## Try it
Look through the records below for the word "computer". Report how many lines have it, and only that number.

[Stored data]
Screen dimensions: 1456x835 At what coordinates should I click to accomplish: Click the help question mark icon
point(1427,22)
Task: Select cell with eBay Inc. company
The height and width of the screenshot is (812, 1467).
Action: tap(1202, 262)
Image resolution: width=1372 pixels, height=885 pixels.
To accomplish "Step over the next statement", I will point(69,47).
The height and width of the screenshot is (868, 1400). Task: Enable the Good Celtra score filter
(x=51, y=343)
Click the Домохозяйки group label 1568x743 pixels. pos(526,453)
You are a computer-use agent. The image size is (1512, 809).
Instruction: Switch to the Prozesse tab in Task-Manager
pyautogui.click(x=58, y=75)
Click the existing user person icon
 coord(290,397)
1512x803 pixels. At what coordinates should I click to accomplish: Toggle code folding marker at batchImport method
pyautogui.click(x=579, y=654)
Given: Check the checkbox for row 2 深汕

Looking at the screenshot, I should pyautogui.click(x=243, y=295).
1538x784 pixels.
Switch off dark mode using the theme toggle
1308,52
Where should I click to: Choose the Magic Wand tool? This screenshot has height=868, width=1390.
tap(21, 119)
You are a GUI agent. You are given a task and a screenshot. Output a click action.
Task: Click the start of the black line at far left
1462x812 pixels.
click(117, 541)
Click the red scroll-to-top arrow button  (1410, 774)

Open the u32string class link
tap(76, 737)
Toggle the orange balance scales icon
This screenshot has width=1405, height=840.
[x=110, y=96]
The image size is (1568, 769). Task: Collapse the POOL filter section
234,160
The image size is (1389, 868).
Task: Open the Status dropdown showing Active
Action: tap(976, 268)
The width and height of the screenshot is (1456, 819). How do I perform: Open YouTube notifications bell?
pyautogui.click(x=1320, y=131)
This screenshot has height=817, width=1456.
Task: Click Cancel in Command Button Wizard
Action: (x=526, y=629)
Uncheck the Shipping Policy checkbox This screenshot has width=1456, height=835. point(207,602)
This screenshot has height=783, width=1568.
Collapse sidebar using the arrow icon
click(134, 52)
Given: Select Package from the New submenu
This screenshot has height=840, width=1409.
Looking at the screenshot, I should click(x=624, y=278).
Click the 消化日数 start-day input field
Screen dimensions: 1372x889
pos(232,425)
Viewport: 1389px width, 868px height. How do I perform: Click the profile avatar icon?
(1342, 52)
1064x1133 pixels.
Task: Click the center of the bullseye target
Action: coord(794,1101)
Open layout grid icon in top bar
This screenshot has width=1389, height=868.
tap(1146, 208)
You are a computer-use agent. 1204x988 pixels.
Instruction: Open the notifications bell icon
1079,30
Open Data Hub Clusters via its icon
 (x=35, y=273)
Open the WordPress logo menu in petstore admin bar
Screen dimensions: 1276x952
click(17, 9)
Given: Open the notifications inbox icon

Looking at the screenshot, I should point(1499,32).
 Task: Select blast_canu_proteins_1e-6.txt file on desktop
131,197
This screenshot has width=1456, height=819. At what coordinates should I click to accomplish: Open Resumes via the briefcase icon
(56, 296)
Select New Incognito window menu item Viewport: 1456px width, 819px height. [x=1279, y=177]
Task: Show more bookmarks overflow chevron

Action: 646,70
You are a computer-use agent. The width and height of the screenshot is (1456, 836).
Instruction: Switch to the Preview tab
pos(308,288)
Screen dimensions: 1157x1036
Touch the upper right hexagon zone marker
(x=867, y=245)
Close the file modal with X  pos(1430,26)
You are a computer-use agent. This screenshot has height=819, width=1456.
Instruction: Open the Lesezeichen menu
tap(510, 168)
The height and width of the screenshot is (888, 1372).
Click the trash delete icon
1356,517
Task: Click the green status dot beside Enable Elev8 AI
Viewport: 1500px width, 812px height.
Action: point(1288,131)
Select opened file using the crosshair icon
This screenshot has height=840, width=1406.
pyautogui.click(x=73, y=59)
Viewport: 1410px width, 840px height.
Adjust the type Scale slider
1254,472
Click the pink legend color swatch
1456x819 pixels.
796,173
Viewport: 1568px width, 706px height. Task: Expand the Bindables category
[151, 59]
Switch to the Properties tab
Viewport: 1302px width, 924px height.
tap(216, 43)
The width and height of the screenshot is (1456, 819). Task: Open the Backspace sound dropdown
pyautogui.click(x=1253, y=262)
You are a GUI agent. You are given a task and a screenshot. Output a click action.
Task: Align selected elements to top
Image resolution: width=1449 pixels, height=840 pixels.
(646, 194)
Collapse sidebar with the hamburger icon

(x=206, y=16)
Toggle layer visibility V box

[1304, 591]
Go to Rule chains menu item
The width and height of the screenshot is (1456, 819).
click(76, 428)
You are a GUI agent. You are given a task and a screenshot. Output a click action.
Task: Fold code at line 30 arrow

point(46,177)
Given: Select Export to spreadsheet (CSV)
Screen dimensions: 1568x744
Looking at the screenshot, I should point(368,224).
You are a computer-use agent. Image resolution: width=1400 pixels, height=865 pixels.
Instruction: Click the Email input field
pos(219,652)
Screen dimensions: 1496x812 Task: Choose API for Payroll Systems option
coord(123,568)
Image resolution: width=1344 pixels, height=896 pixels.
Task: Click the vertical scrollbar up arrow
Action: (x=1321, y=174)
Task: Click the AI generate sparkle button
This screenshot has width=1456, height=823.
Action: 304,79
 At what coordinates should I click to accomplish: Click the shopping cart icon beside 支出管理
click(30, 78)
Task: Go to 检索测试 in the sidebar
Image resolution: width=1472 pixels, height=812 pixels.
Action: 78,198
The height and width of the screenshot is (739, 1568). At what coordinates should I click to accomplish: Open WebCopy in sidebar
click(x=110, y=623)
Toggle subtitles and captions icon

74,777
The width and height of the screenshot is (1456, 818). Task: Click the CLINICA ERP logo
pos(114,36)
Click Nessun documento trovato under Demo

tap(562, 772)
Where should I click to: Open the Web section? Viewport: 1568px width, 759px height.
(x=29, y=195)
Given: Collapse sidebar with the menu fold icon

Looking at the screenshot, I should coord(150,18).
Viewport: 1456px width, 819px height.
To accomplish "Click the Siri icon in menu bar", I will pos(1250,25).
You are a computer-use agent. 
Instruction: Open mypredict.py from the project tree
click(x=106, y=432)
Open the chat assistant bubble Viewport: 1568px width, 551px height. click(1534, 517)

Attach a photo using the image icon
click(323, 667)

## Output for this exercise
6